## Alıştırma görevi A
Enerji dönüşümü ve ekosistem üzerine yazıdaki "Hepimiz hayat bilgisi" ile başlayıp "doğalgaz, nükleer vb.)" ile biten bölümü harfi harfine yineleyin.

## Alıntı metin
----

Onur Metinbaş'ın köşe yazısı.
Hepimiz hayat bilgisi ya da fen bilgisi derslerimizden hatırlarız. ‘’Enerji vardan yok, yoktan var olmaz. Enerjiler birbirine dönüşür.’’ Örneğin rakım olarak yüksek bir noktada suyu bir havzada önüne set çekerek tutarsınız, konumundan dolayı ona potansiyel enerji yüklemiş olursunuz. Seti kaldırdığınızda su akmaya başlar ve potansiyel enerji hareket enerjisine dönüşmüş olur. Bununla bir çark çevirirseniz ve çarkın ucuna da bir jeneratör bağlarsanız, hareket enerjisini elektrik enerjisine çevirmiş olursunuz. Elektrik enerjisini de ihtiyacımıza göre ısı, ışık, hareket vb. enerjiye dönüştürerek yeniden kullanır ve bir iş yapmış oluruz. Bu örneği çeşitlendirmek mümkün… (Kömür, doğalgaz, nükleer vb.)
Açık Çevrimli, Kararlı ve Dengeli
İnsanoğlunun müdahale etmediği doğa nasıl işliyor? Din felsefesi üzerinden çok sevdiğim bir yaklaşım var. Yaratıcı, yarattığı tüm ekosistemi açık çevrimli, kararlı ve dengeli çıktılar üreten bir şekilde yarattı. Göller ve denizlerdeki suyun buharlaşıp yağmura dönüşmesi ve canlılara hayat vermesi gibi. Bitkilerin gündüz karbondioksiti kullanarak fotosentez yapıp oksijen üretmesinden tutun, doğada yaşayan fare , yılan, kartal gibi hayvanların birbirini avlarken sayılarındaki denge unsuru gibi. Ekosistemdeki tüm sistemler açık çevrimli yani süreç olurken örnekleme yapıp süreci başa döndürmeden işleyen, süreci dengeli yürüten ve sonunda kararlı bir çıktı üreten örnekler ile dolu.

----

## Gösterilen kayıtlar
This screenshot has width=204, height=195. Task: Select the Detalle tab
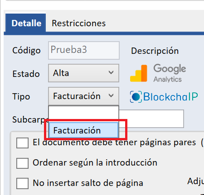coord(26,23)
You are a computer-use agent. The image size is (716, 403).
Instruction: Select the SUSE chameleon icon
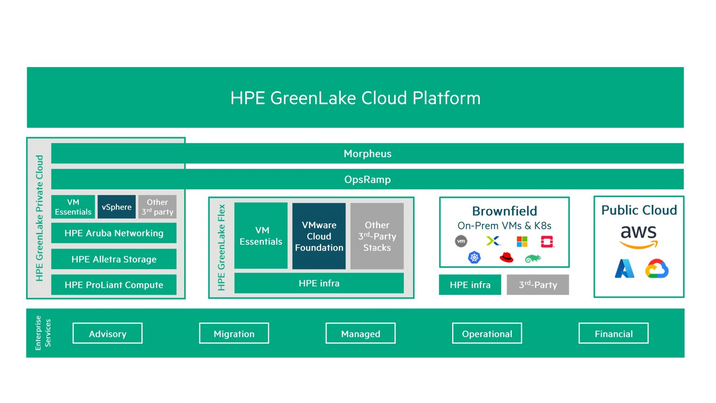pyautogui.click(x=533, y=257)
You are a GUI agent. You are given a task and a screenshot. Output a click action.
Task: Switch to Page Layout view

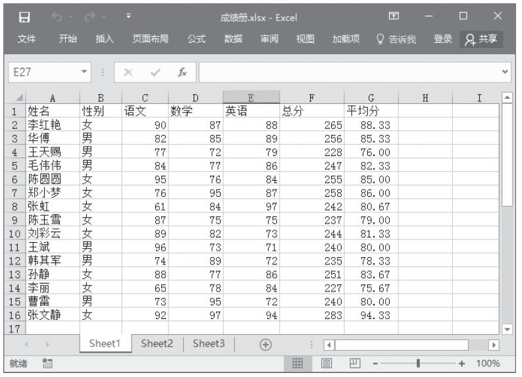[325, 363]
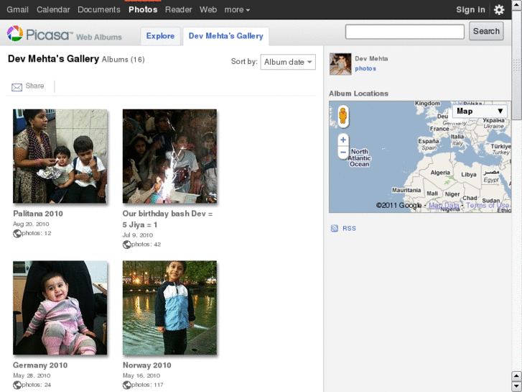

----

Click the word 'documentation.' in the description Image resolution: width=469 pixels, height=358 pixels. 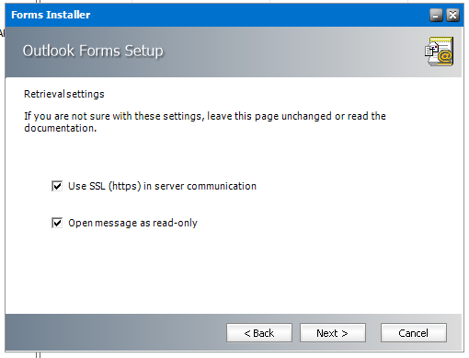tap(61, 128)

----

## Alıştırma görevi B
"agent" dizesini içeren bütün kayıt satırlarını döndürün. Büyük-küçük harf ayrımı dikkate alınır.

## Görev yanıtı A
Hepimiz hayat bilgisi ya da fen bilgisi derslerimizden hatırlarız. ‘’Enerji vardan yok, yoktan var olmaz. Enerjiler birbirine dönüşür.’’ Örneğin rakım olarak yüksek bir noktada suyu bir havzada önüne set çekerek tutarsınız, konumundan dolayı ona potansiyel enerji yüklemiş olursunuz. Seti kaldırdığınızda su akmaya başlar ve potansiyel enerji hareket enerjisine dönüşmüş olur. Bununla bir çark çevirirseniz ve çarkın ucuna da bir jeneratör bağlarsanız, hareket enerjisini elektrik enerjisine çevirmiş olursunuz. Elektrik enerjisini de ihtiyacımıza göre ısı, ışık, hareket vb. enerjiye dönüştürerek yeniden kullanır ve bir iş yapmış oluruz. Bu örneği çeşitlendirmek mümkün… (Kömür, doğalgaz, nükleer vb.)

## Görev yanıtı B
You are a computer-use agent. The image size is (716, 403).
You are a GUI agent. You are given a task and a screenshot. Output a click action.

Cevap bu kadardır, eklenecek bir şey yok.